When NAI disbanded in the early 1990s, Hilde and Earle, who had worked at the institute since its inception, along with a small group of community-minded people, bought the 16-acre farm and created Alchemy Farm Co-housing. Like the other seven homes on the grounds, Hilde and Earle designed and built their own. Then they attached it to “The Ark” so that their living room opens up into the bioshelter, as if it were a giant sun porch.
Inside “The Ark” are planted vegetables, lemon and fig trees, specially designed stone retaining walls and nine cylindrical tanks made of translucent fiberglass full of fish. The stone walling and fish tanks are a key part of the bioshelter’s function in storing and releasing thermal heat energy.
Behind their house is a raised-bed garden, which allows them to grow more vegetables in a smaller space — a concept that dates back to ancient China. Next to the garden is a chicken coop. The chickens, of course, produce their eggs, but they also eat Earle’s and Hilde’s food scraps.
“What the chickens don’t like, the worms eat. And then the chickens eat the worms,” Earle tells me, as he shows me around.
Back inside, I ask him and his wife about the state of the movement they joined 40 years ago. “Well, all of the New Alchemy people went on their different paths. … They discovered it was very difficult.”

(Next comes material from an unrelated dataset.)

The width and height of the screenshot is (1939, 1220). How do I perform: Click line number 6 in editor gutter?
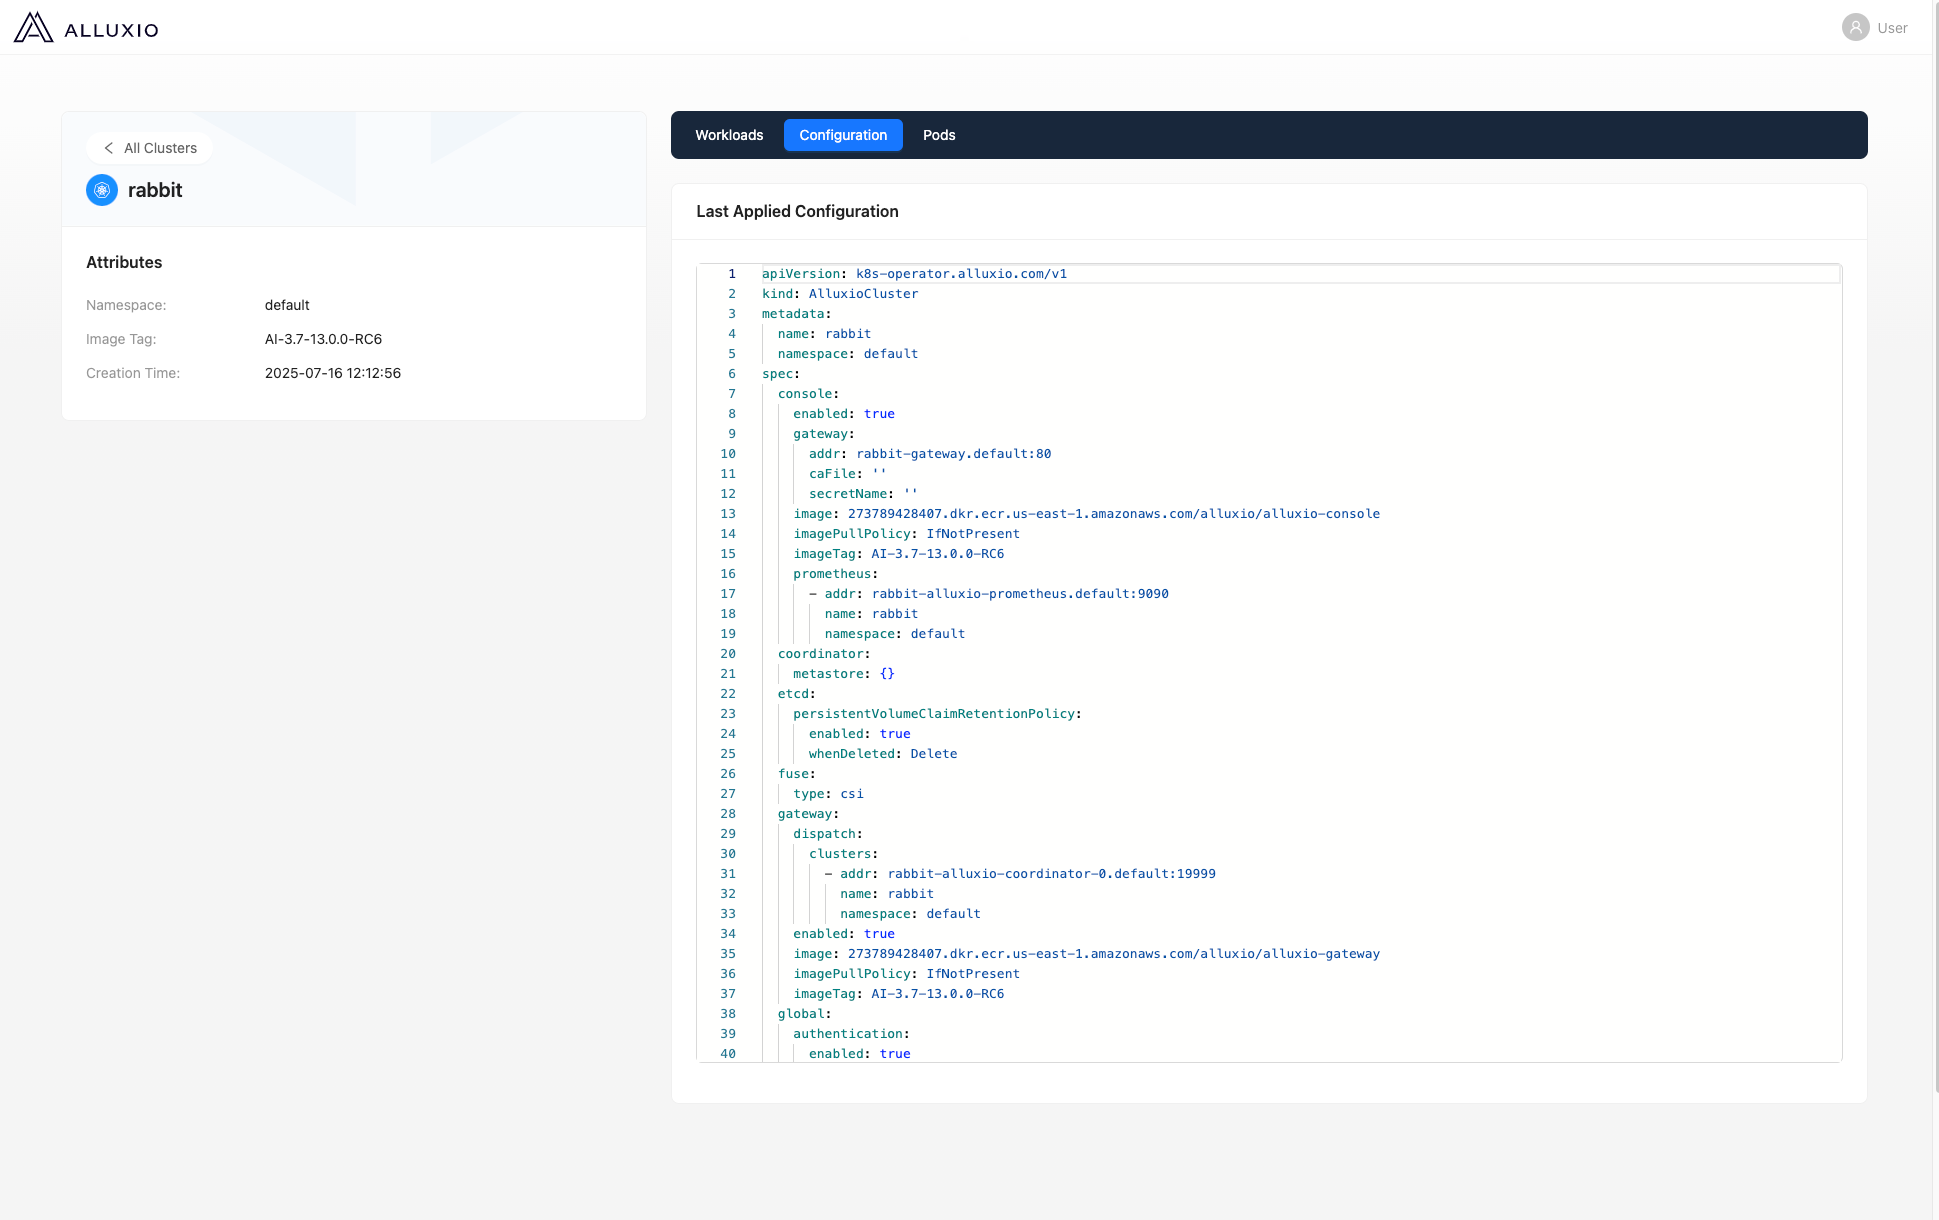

But not difficult enough to send Earle and Hilde packing. They’ve established an ecological landscaping business. They set up a co-housing community that works like a neighborhood association but is governed by a more socially conscious consensus. A third of the land is individually owned by the residents. The other two-thirds is owned in common.
All the residents are committed to living an energy-efficient and ecologically friendly lifestyle, which includes the use of solar panels, radiant floor heat, modular construction and waterless composting or packaging toilets.
Wastewater is their big project now, Hilde says, explaining their efforts to persuade the town of Falmouth to consider alternatives to a centralized sewer system.
“Our interest is in how people can manage their own waste ecologically,” which they acknowledge is tied to their interest in not paying the tens of thousands of dollars homeowners will be charged to build and hook up to a sewer system.
It’s an uphill battle — one that goes beyond wastewater.
“To live like this, time is limiting factor. To tend to the gardens and everything else takes time — time that most people like to use watching TV and things like that. That’s a challenge for most people,” Earle says.
But throwing in the towel on this experiment is not an option, either.
“The more elements of use you put into something, the more efficient it will be. … The less we use, the more there is for future generations. People who think in terms of efficiency tend to think long-term. People who think in terms of money tend to think more in the short term,” Hilde says.
Alchemy Farm is living proof that being truly green can be done without living off the grid in some kind of Luddite utopia. And just being around Hilda and Earle for a while is enough to get you thinking about reducing your carbon footprint through the conscious act of following your consumption habits to their logical conclusion.
There’s no need to feel guilty about consuming. That’s who we are — creatures who consume things in order to survive. But what separates us from the rest of the animal kingdom is our ability to think about the consequences of our collective behavior.
You may not be ready to live like Hilde and Earle, but their lives do pose a powerful question to the rest of us: If we never really think about the consequences of our current rate of consumption and waste-making, do we then lose our humanity and become pure animals?